(Records excerpted from a collection)
——

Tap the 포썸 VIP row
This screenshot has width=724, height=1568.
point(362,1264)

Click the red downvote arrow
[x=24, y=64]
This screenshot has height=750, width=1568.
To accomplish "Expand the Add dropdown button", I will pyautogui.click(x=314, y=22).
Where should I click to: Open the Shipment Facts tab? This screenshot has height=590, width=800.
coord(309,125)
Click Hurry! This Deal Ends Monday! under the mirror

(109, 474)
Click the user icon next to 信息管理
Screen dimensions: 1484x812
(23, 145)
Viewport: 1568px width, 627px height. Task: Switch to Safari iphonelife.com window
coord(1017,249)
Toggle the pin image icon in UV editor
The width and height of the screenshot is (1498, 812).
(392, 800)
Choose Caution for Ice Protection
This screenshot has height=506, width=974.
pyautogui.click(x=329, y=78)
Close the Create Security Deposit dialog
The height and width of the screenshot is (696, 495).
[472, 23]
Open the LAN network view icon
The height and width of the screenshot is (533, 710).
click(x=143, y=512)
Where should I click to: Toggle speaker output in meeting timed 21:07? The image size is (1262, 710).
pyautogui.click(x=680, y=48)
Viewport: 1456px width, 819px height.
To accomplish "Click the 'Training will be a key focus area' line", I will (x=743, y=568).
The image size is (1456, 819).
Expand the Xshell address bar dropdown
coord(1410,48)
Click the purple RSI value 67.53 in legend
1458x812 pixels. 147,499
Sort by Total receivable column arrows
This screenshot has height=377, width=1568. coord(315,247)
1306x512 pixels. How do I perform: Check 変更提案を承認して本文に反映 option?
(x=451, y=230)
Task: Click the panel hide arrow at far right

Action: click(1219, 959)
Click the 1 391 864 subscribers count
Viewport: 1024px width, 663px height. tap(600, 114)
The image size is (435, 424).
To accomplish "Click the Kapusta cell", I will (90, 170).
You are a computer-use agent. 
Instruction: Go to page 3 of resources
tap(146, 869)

——

* **BRIEF**: Copy all of the records above line for line, changing nothing.

* **COMPLETED TASK**:
Tap the 포썸 VIP row
This screenshot has width=724, height=1568.
point(362,1264)

Click the red downvote arrow
[x=24, y=64]
This screenshot has height=750, width=1568.
To accomplish "Expand the Add dropdown button", I will pyautogui.click(x=314, y=22).
Where should I click to: Open the Shipment Facts tab? This screenshot has height=590, width=800.
coord(309,125)
Click Hurry! This Deal Ends Monday! under the mirror

(109, 474)
Click the user icon next to 信息管理
Screen dimensions: 1484x812
(23, 145)
Viewport: 1568px width, 627px height. Task: Switch to Safari iphonelife.com window
coord(1017,249)
Toggle the pin image icon in UV editor
The width and height of the screenshot is (1498, 812).
(392, 800)
Choose Caution for Ice Protection
This screenshot has height=506, width=974.
pyautogui.click(x=329, y=78)
Close the Create Security Deposit dialog
The height and width of the screenshot is (696, 495).
[472, 23]
Open the LAN network view icon
The height and width of the screenshot is (533, 710).
click(x=143, y=512)
Where should I click to: Toggle speaker output in meeting timed 21:07? The image size is (1262, 710).
pyautogui.click(x=680, y=48)
Viewport: 1456px width, 819px height.
To accomplish "Click the 'Training will be a key focus area' line", I will (x=743, y=568).
The image size is (1456, 819).
Expand the Xshell address bar dropdown
coord(1410,48)
Click the purple RSI value 67.53 in legend
1458x812 pixels. 147,499
Sort by Total receivable column arrows
This screenshot has height=377, width=1568. coord(315,247)
1306x512 pixels. How do I perform: Check 変更提案を承認して本文に反映 option?
(x=451, y=230)
Task: Click the panel hide arrow at far right

Action: click(1219, 959)
Click the 1 391 864 subscribers count
Viewport: 1024px width, 663px height. tap(600, 114)
The image size is (435, 424).
To accomplish "Click the Kapusta cell", I will (90, 170).
You are a computer-use agent. 
Instruction: Go to page 3 of resources
tap(146, 869)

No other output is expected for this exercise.